*TASK STATEMENT*:
Return exactly the span of lines in the following data that opens with the line containing "This screenshot has height=566, width=900." and closes with the line containing "Given: Open the Select a Country dropdown". Include nothing else.

*RECORDS FOR THIS EXERCISE*:
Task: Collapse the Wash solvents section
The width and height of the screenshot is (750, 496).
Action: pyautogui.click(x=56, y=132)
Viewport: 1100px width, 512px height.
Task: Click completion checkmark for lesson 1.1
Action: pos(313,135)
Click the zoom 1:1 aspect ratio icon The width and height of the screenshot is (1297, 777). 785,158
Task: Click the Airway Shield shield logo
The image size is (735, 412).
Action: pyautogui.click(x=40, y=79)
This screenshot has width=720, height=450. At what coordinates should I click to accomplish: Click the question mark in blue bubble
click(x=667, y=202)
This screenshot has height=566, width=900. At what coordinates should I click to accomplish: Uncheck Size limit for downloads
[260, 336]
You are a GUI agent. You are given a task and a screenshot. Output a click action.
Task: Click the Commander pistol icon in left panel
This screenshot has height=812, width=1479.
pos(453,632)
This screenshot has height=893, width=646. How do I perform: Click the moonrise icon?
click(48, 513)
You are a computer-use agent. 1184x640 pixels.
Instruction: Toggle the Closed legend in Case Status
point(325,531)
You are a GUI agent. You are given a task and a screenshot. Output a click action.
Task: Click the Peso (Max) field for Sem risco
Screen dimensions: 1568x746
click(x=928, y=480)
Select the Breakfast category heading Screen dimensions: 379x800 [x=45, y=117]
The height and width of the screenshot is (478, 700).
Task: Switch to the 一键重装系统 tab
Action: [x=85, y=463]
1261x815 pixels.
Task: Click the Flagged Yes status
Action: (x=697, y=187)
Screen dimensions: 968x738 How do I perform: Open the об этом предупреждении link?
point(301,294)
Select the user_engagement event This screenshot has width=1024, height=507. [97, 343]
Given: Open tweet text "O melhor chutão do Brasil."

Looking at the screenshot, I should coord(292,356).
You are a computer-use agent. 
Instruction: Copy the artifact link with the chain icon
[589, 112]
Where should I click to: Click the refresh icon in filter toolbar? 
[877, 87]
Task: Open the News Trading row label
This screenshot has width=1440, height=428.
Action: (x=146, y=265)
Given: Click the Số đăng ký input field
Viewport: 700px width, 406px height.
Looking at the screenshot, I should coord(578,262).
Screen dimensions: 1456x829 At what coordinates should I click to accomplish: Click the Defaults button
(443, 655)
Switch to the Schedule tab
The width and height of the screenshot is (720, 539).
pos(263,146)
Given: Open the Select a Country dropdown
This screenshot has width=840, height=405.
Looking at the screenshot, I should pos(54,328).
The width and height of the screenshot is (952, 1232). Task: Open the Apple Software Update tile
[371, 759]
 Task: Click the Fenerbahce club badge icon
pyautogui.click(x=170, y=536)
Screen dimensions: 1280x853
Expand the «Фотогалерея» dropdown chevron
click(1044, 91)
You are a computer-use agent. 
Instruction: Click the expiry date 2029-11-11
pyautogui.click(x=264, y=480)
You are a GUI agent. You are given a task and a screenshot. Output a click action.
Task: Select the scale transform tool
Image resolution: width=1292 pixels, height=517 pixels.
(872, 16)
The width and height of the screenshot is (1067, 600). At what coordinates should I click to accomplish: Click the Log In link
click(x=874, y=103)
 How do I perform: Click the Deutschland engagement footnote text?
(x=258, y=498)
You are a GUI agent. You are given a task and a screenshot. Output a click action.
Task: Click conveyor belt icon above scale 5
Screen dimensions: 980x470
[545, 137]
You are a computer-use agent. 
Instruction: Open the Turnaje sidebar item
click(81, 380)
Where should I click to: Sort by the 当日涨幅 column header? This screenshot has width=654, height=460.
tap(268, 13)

*SOLUTION*:
This screenshot has height=566, width=900. At what coordinates should I click to accomplish: Uncheck Size limit for downloads
[260, 336]
You are a GUI agent. You are given a task and a screenshot. Output a click action.
Task: Click the Commander pistol icon in left panel
This screenshot has height=812, width=1479.
pos(453,632)
This screenshot has height=893, width=646. How do I perform: Click the moonrise icon?
click(48, 513)
You are a computer-use agent. 1184x640 pixels.
Instruction: Toggle the Closed legend in Case Status
point(325,531)
You are a GUI agent. You are given a task and a screenshot. Output a click action.
Task: Click the Peso (Max) field for Sem risco
Screen dimensions: 1568x746
click(x=928, y=480)
Select the Breakfast category heading Screen dimensions: 379x800 [x=45, y=117]
The height and width of the screenshot is (478, 700).
Task: Switch to the 一键重装系统 tab
Action: [x=85, y=463]
1261x815 pixels.
Task: Click the Flagged Yes status
Action: (x=697, y=187)
Screen dimensions: 968x738 How do I perform: Open the об этом предупреждении link?
point(301,294)
Select the user_engagement event This screenshot has width=1024, height=507. [97, 343]
Given: Open tweet text "O melhor chutão do Brasil."

Looking at the screenshot, I should coord(292,356).
You are a computer-use agent. 
Instruction: Copy the artifact link with the chain icon
[589, 112]
Where should I click to: Click the refresh icon in filter toolbar? 
[877, 87]
Task: Open the News Trading row label
This screenshot has width=1440, height=428.
Action: (x=146, y=265)
Given: Click the Số đăng ký input field
Viewport: 700px width, 406px height.
Looking at the screenshot, I should coord(578,262).
Screen dimensions: 1456x829 At what coordinates should I click to accomplish: Click the Defaults button
(443, 655)
Switch to the Schedule tab
The width and height of the screenshot is (720, 539).
pos(263,146)
Given: Open the Select a Country dropdown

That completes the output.